The Science Daily article How diamond-bearing kimberlites reach the surface of Earth: Acidification provides the thrust (Ludwig-Maximilians-Universitaet Muenchen (LMU)) reports of research completed by an international research team led by Professor Donald Dingwell, Director of the Department of Geo- and Environmental Sciences at LMU.
They state that ancient cratonic crust provides silicate minerals that result in the originally basic magma to become more buoyant and as they are forced through the pipes, it causes the buoyant magma to move fast. With the authors describing that as the magma ascent increases in velocity, the more silicates it gathers (entrains), increasing the dissolved silicate concentration - until the amount of released $\mathrm{CO}_2$ and $\mathrm{H_2O}$ greatly increasing the velocity of ascent, as the authors state 'like a rocket'.
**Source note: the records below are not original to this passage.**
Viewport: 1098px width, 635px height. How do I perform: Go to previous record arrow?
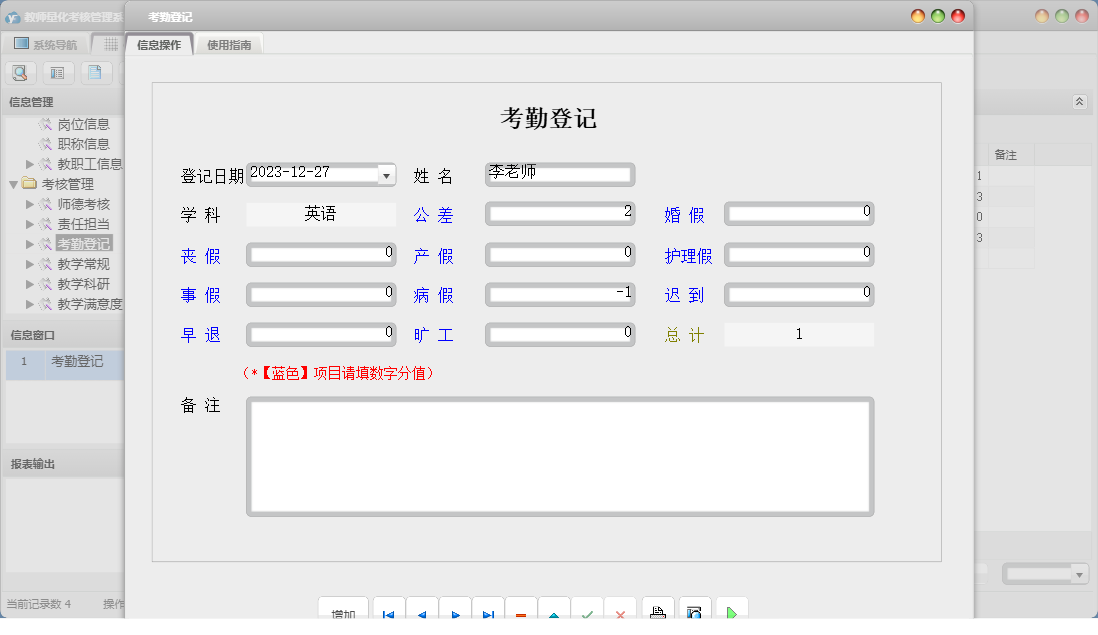pyautogui.click(x=421, y=609)
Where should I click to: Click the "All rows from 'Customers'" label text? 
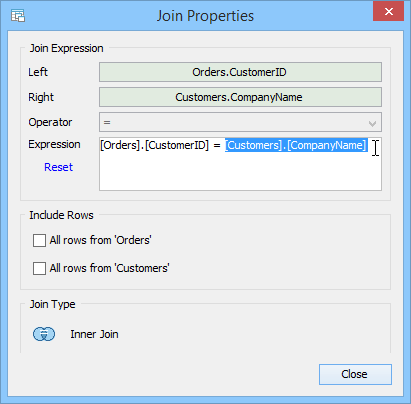(109, 268)
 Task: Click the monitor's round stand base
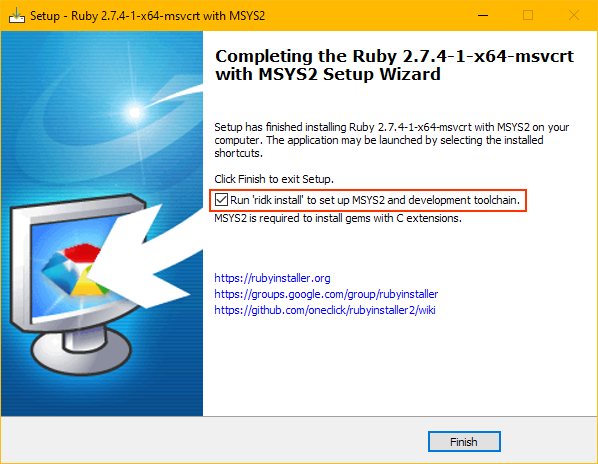click(81, 351)
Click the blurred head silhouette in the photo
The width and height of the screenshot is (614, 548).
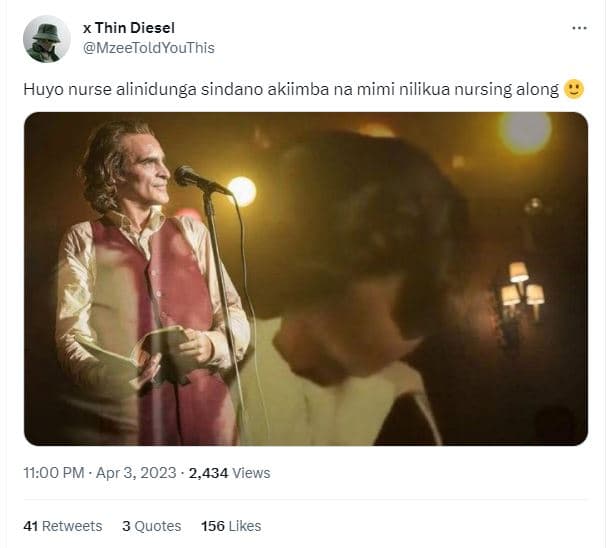coord(360,230)

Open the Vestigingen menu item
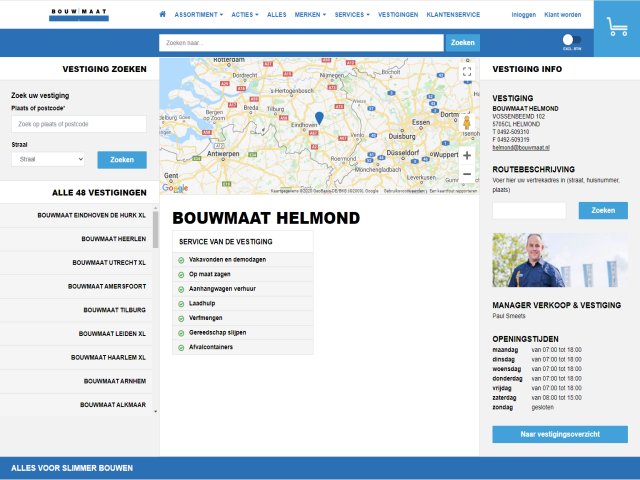398,15
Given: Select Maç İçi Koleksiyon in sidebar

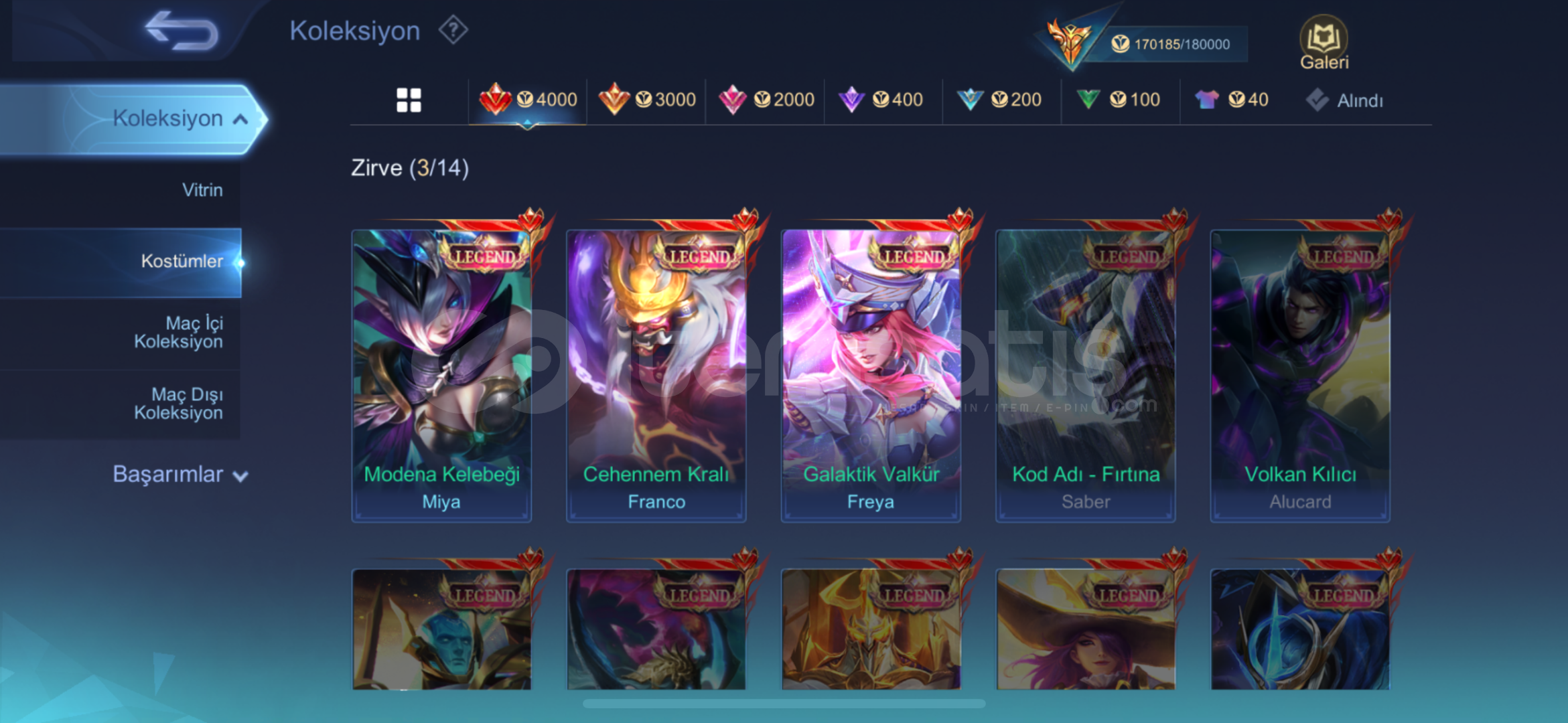Looking at the screenshot, I should (x=178, y=333).
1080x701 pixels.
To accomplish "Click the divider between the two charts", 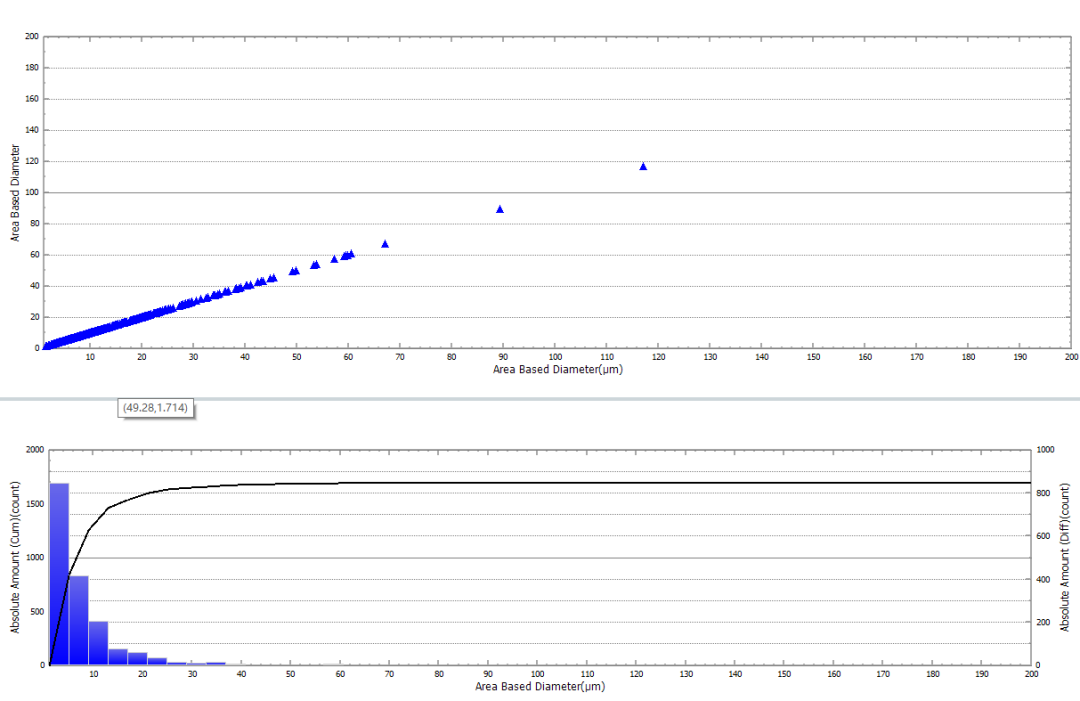I will 540,398.
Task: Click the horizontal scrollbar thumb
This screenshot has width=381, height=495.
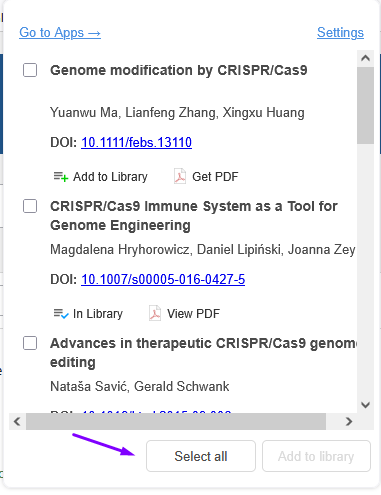Action: [176, 422]
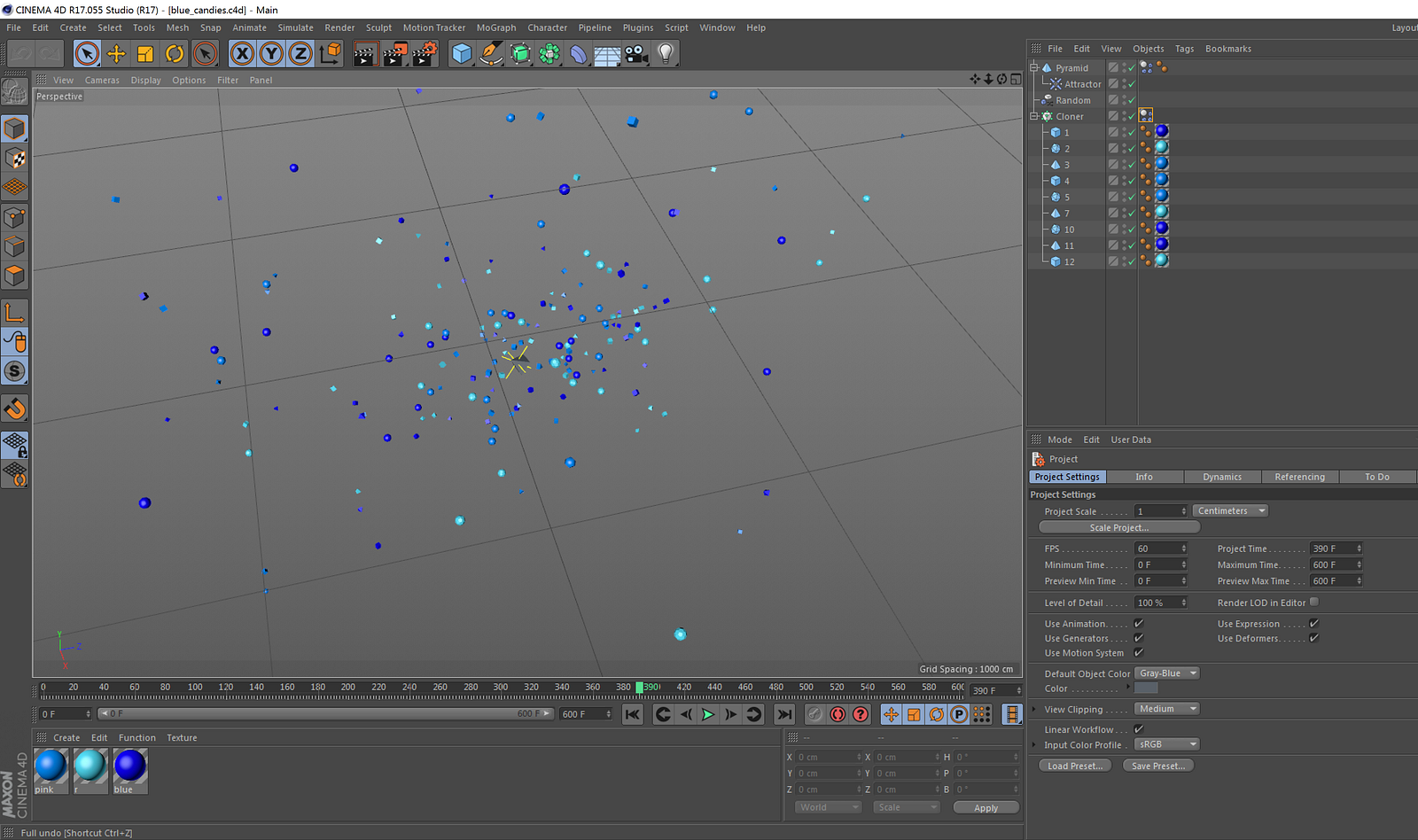Enable Render LOD in Editor checkbox
Image resolution: width=1418 pixels, height=840 pixels.
coord(1314,603)
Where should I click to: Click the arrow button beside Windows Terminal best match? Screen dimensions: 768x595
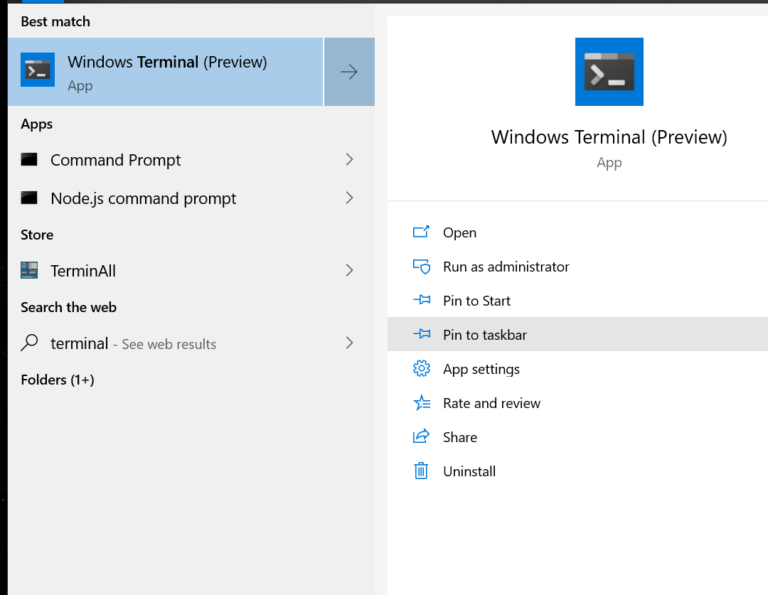click(349, 72)
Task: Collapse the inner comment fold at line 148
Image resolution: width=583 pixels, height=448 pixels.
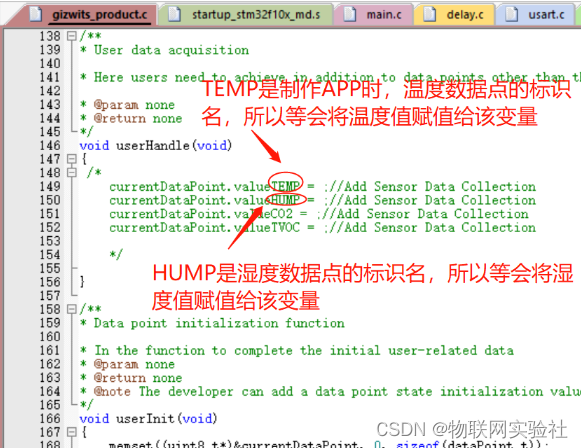Action: 71,173
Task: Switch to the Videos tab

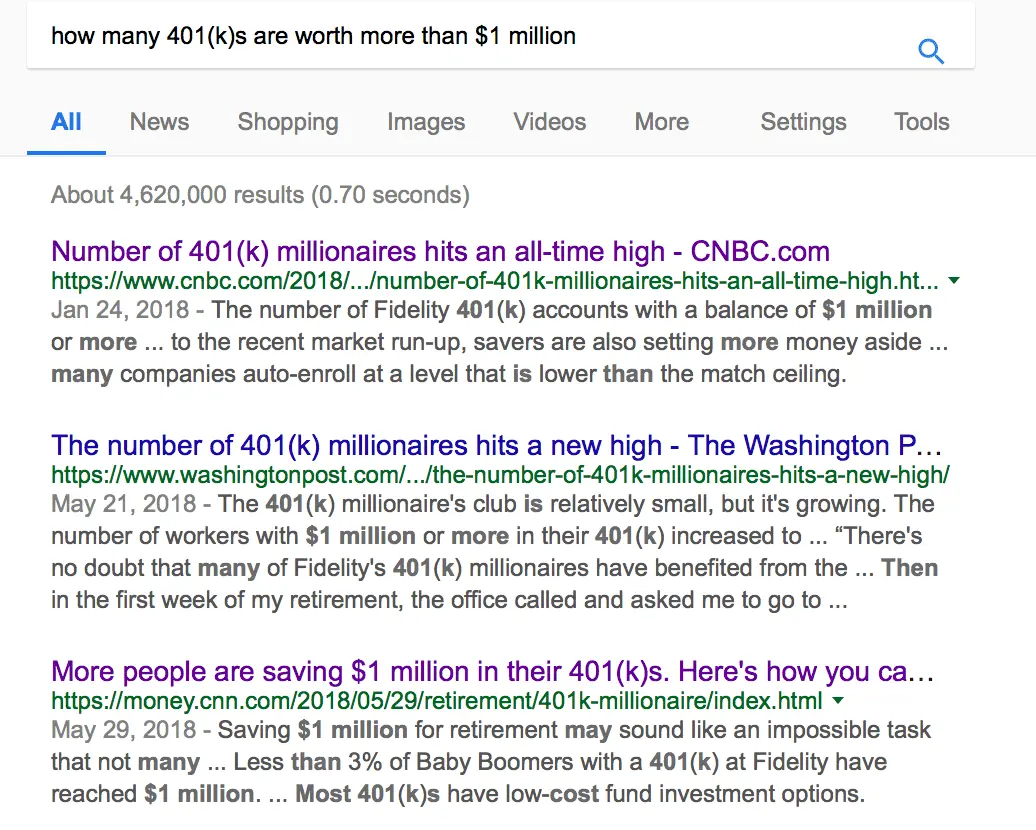Action: pos(548,121)
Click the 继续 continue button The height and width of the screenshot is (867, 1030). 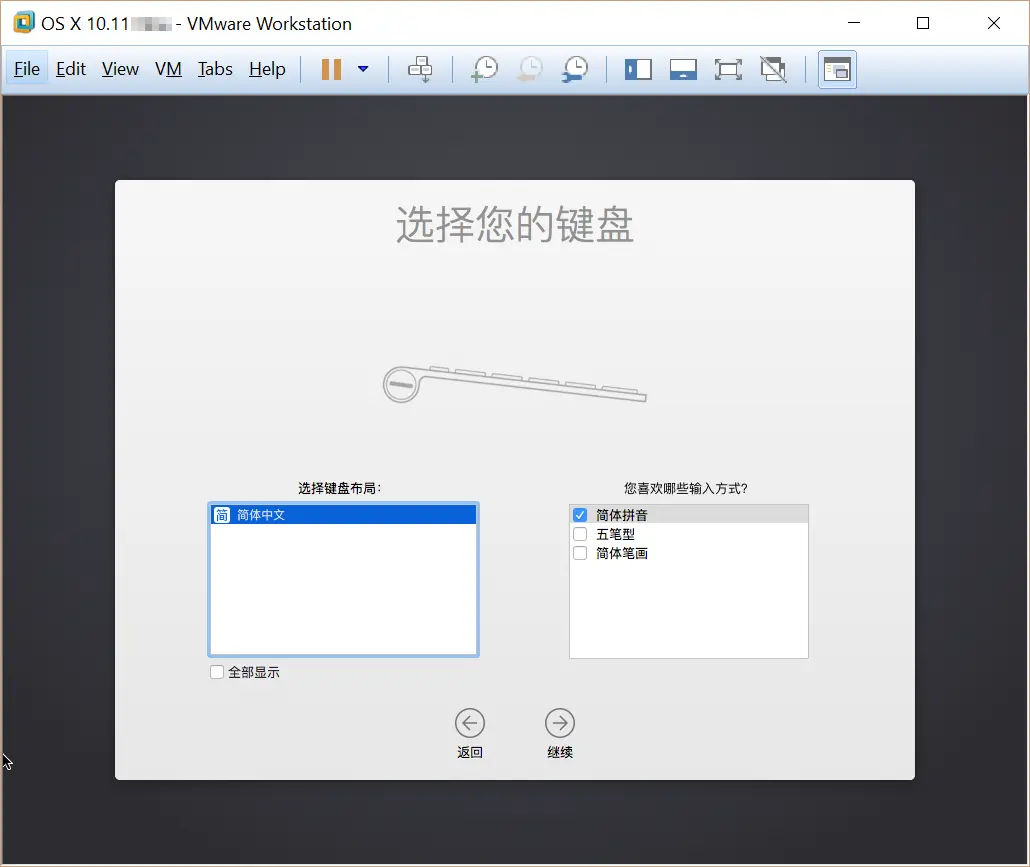(559, 722)
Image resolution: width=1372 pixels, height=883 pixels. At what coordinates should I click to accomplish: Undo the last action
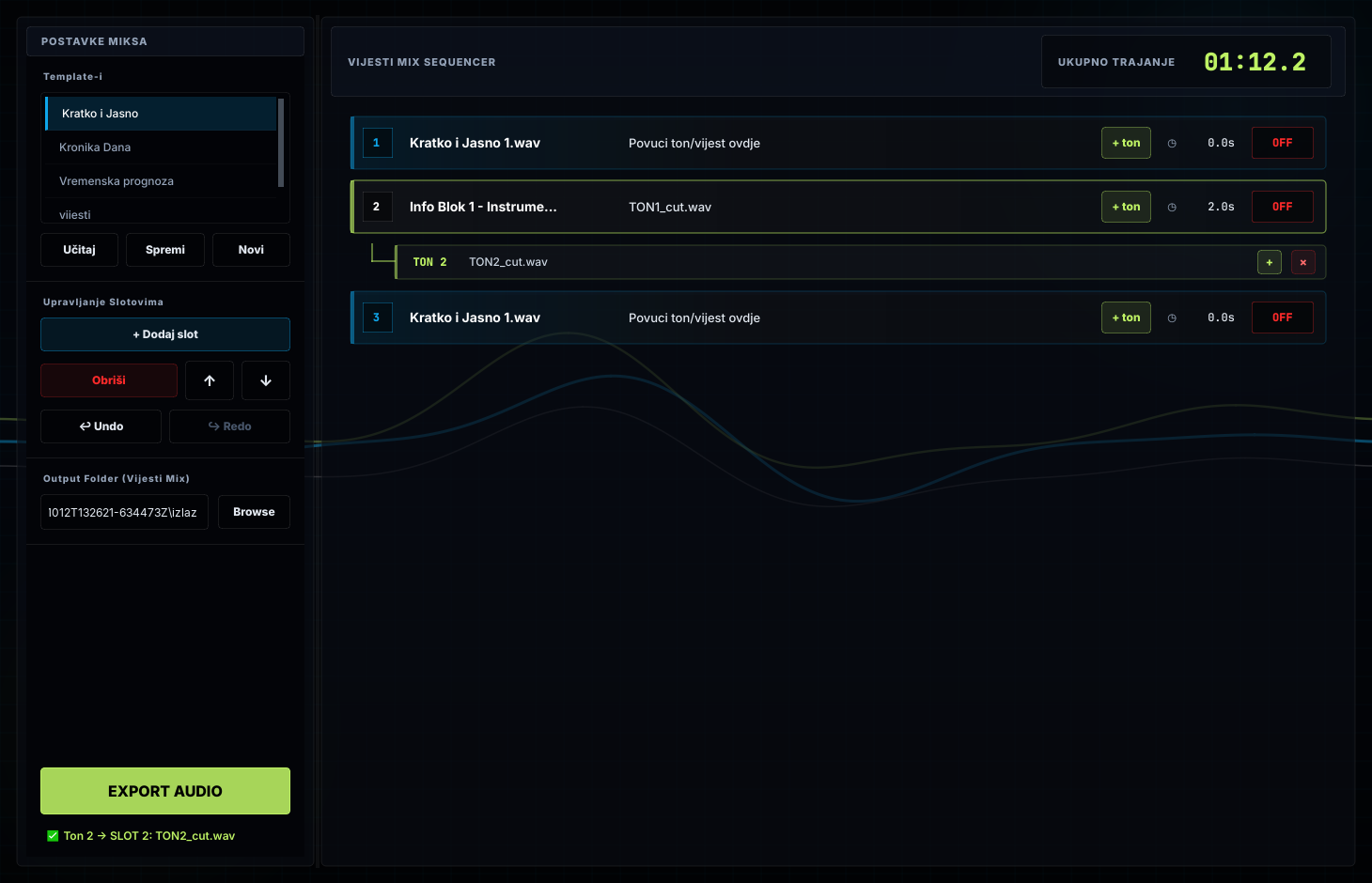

A more thorough geochemical description is provided in the article Kimberlite ascent by assimilation-fuelled buoyancy (Russell et al. 2012), the proposed model mechanism as the original kimberlite melt to be carbonatite-like - poor in silica content, this magma assimilates materials during its accent through the upper mantle and crust, becoming more silicic, causing the $\mathrm{CO}_2$ solubility to decrease, reducing density and increasing buoyancy, causing the magma to accelerate.
In terms of why cratonic crust is the locale of many diamond rich kimberlite pipes is described from Professor Dingwell as being due to the silica rich cratonic crust is thick enough to provide the magma to make contact with the silicate rich minerals therein.